When AIDS first surfaced more than 25 years ago, researchers quickly realized that its cause, HIV, was spread by the bodily fluids of an infected person during intimate, often sexual, contact.
These fluids, rich in both naked virus and cells that were infected with virus, must trigger a chain reaction of infection. HIV reproduces inside (and then kills) a type of immune cell called the T cell. Unless each infected cell passes virus to several new cells, the infection will die out instead of advancing to the immune-destroying AIDS.
The movement of HIV, however, carries a curious kicker: Although naked viral particles can infect immune cells, virus-infected cells are thousands of times better at infecting immune cells.
Caught in the act
Interestingly, a related pathogen called human T-lymphotrophic virus 1 is even less able to spread in its naked state. HTLV-1 causes leukemia and auto-immune disease, and about six years ago, scientists began to suspect that it could jump between cells that are in direct contact.
The researchers dubbed this cell-to-cell contact a "virological synapse." ("Synapse" originally referred to tiny gaps that enable signals to pass between nerve cells; a viral synapse, in contrast, transfers virus, not nerve signals.)
Now, Benjamin Chen, an assistant professor of infectious disease at Mt. Sinai School of Medicine in New York City, has used a high-tech video microscope to watch HIV passing across virological synapses in human T cells in a lab dish.

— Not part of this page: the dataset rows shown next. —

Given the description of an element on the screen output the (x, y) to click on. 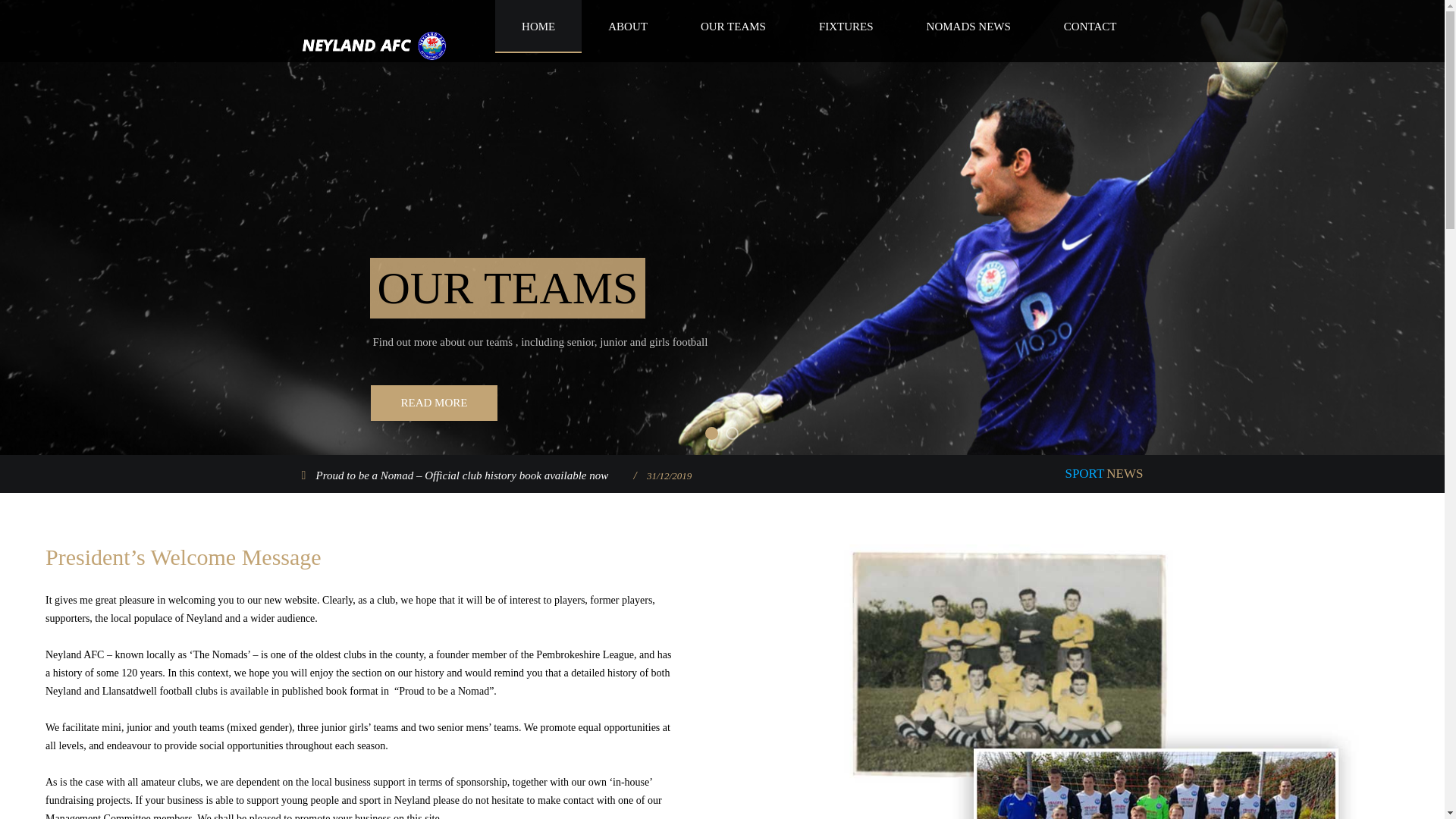
READ MORE (433, 402)
FIXTURES (845, 26)
OUR TEAMS (733, 26)
Home (376, 46)
HOME (537, 26)
ABOUT (627, 26)
NOMADS NEWS (967, 26)
CONTACT (1089, 26)
Given the description of an element on the screen output the (x, y) to click on. 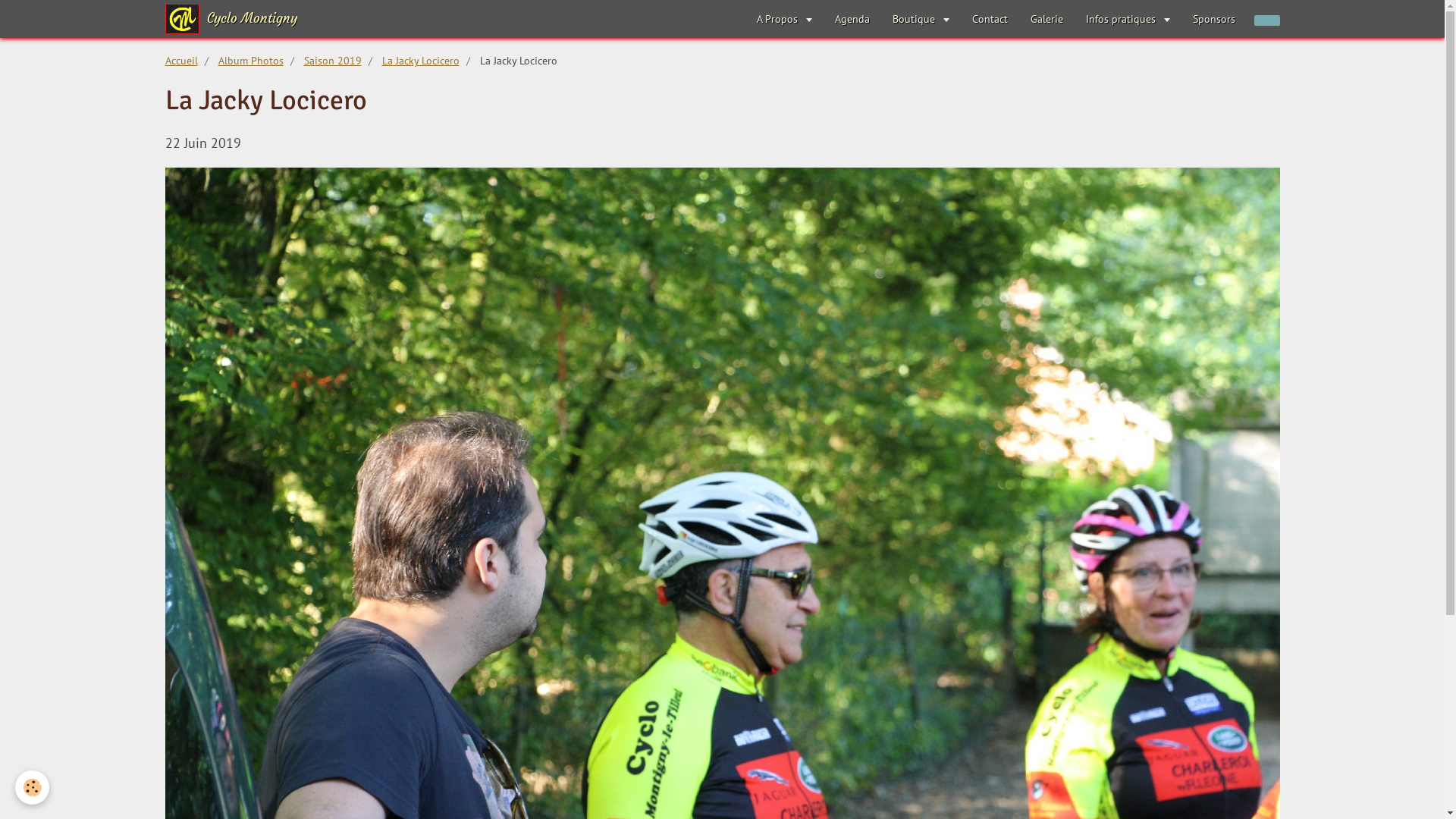
Accueil Element type: text (181, 60)
A Propos Element type: text (783, 18)
Album Photos Element type: text (250, 60)
Cyclo Montigny Element type: text (231, 18)
La Jacky Locicero Element type: text (420, 60)
Contact Element type: text (989, 18)
Saison 2019 Element type: text (331, 60)
Boutique Element type: text (920, 18)
Galerie Element type: text (1046, 18)
Infos pratiques Element type: text (1126, 18)
Agenda Element type: text (852, 18)
Sponsors Element type: text (1213, 18)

As the videotape rolls, we see viral particles -- lit up courtesy of fluorescent labels -- gather near the donor cell's surface, as buds form on the source side of a synapse. After a healthy immune cell moves into position, a batch of virus jumps across the synapse, transferring the infection.
The video shows the momentouns process of HIV infection as shot by Chen's collaborators at the Center for Biophotonics at the University of California at Davis.

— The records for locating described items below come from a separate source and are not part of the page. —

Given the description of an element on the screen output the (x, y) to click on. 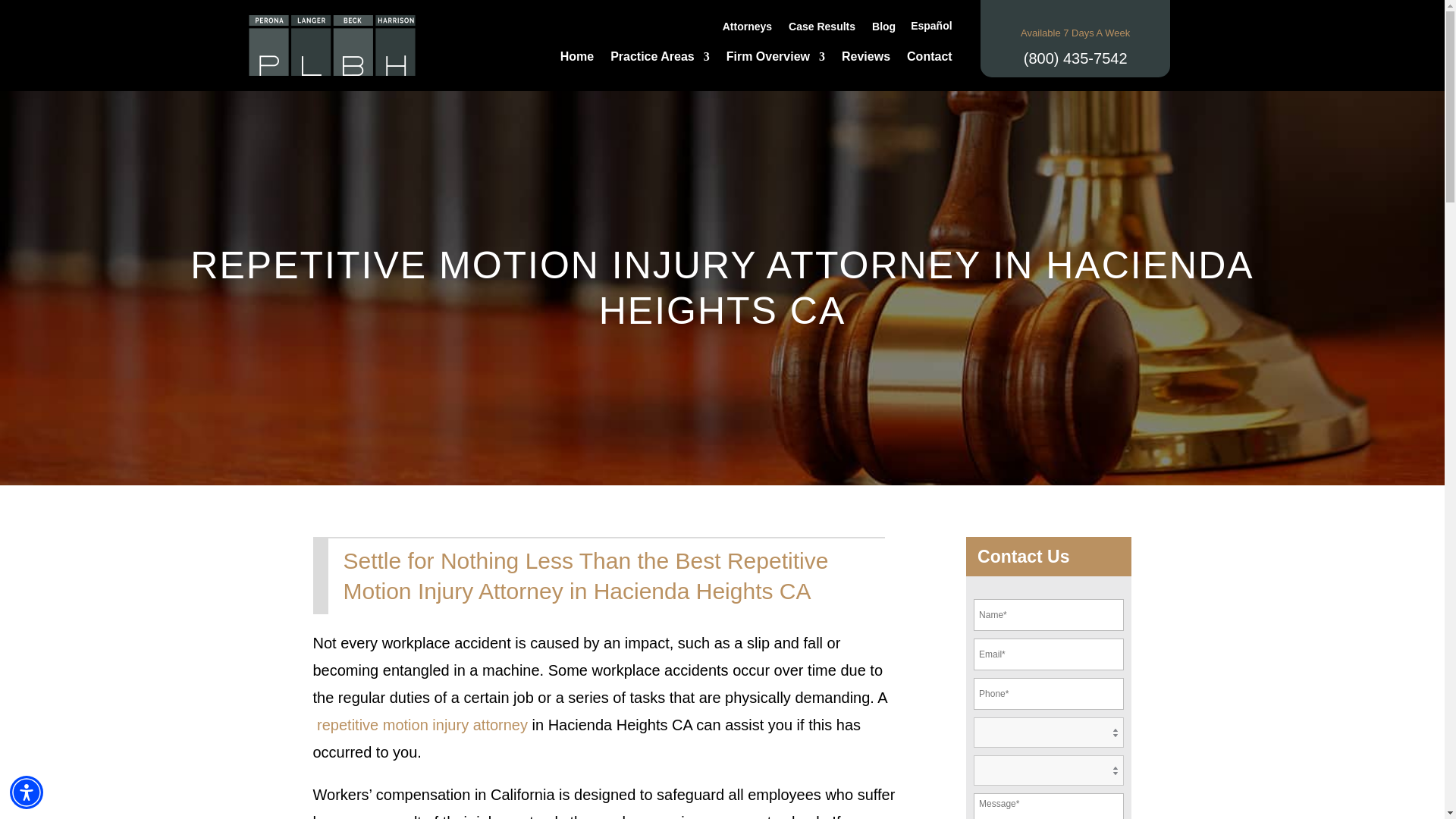
PLBH (331, 45)
Case Results (822, 29)
Home (577, 59)
Accessibility Menu (26, 792)
Reviews (865, 59)
Attorneys (746, 29)
Firm Overview (775, 59)
Contact (929, 59)
Blog (883, 29)
Practice Areas (660, 59)
Given the description of an element on the screen output the (x, y) to click on. 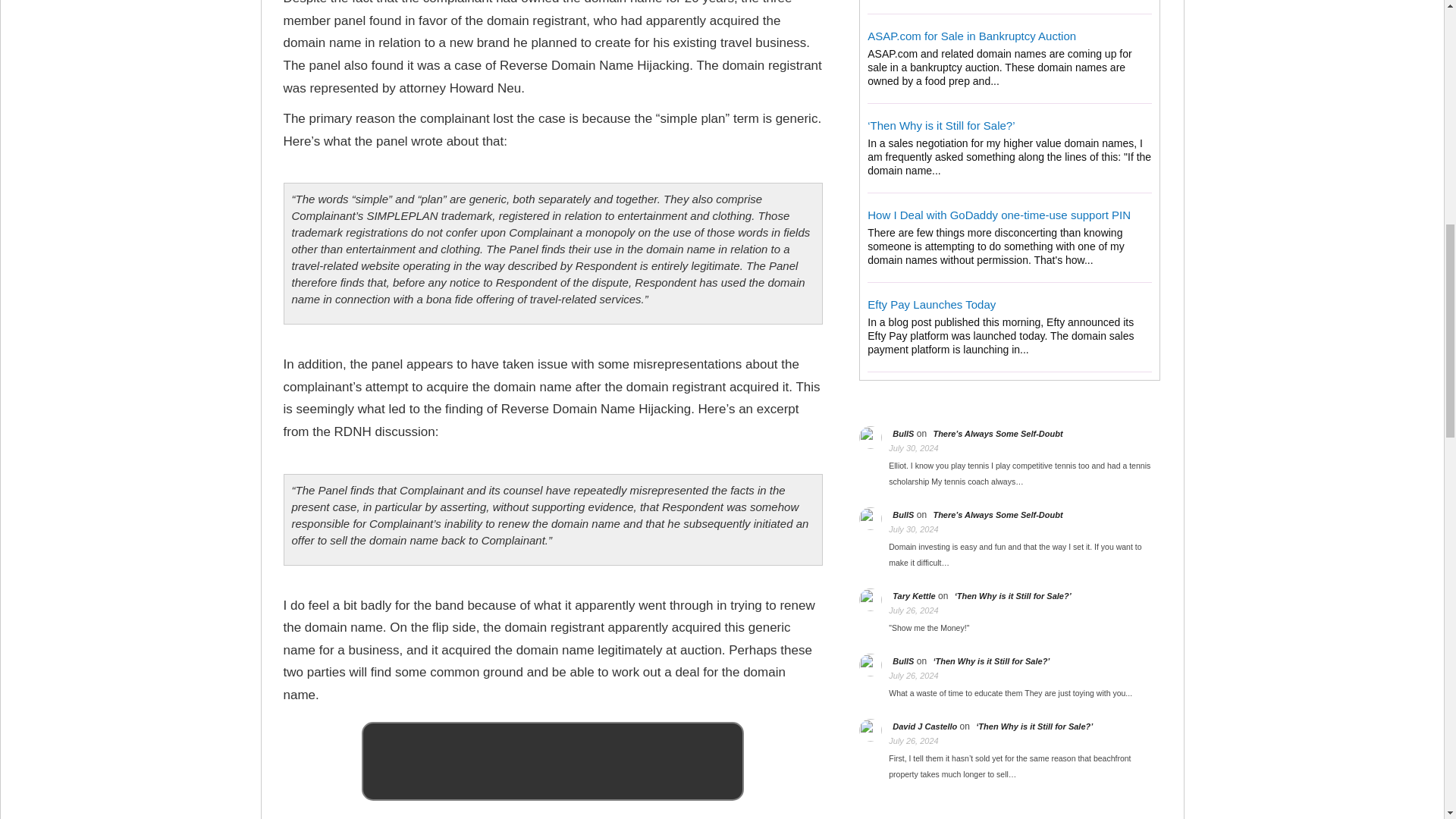
ASAP.com for Sale in Bankruptcy Auction (971, 35)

And leave the driving to us
Studying the videos, Chen triggered a radar gun and clocked the virus at 0.2 to 0.8 microns per second. That sounds sluggish, but a virus is only 0.1 micron long, so they are moving up to eight lengths per second.
Do the math for a six-foot person, and that equates to an ultra-sprint: 33 miles an hour.
Viruses are foot-free parasites, so they do what comes naturally: commandeer a free ride from the motor proteins that normally transport freight inside cells, says Chen. "This is occurring with a very active involvement of cell machinery."
In some experiments, the virus was entering the healthy cell less than an hour after first contact between the cells.
In videos and electron micrographs, Chen and his colleagues saw the virus enter the recipient cell through the process of endocytosis. To envision this process, imagine pushing a walnut into a balloon until the balloon material somehow engulfs the nut and detaches from the outer wall. Or recall the bubble-inside-a-bubble formation you sometimes get with soap bubbles.
In the immune cell, endocytosis forms a container called a vesicle that contains AIDS virus. Yet although endocytosis is a fundamental process of cell biology, Chen says, "most current models for HIV think about viral entry from the cell surface, rather than from an internal compartment within the cell."
Still, he adds, virologists are starting to suspect that most viruses enter cells through endocytosis.
The study “is a significant advance in understanding how HIV propagates from one cell to the next cell,” according to Vincent Piguet, who studies the movement of HIV in the department of dermatology at University Hospitals and Medical School of Geneva (Switzerland). “What is new here is the fact that the authors could follow with live microscopy the movements of HIV from one T cell to the next T cell across the virological synapse. Their study has implications for the prevention of HIV spread and potential new treatments that would target the virological synapse that forms between an infected T cell and an uninfected T cell.”
HIV’s easy movement among T cells could explain the continuing failure of HIV vaccines, which have tried to teach the immune system to attack naked HIV. Tactics that combat a virus outside a cell may fail against a virus inside a cell, so it could be equally important to prevent cell-to-cell transmission. "If we can develop therapies or vaccines that target both modes of infection, we might have better success" at stopping the AIDS epidemic, Chen says.
- David J. Tenenbaum
• Quantitative 3D-video Microscopy of HIV Transfer Across T-Cell Virological Synapses, Wolfgang Hübner et al, Science, Mar. 27, 2009.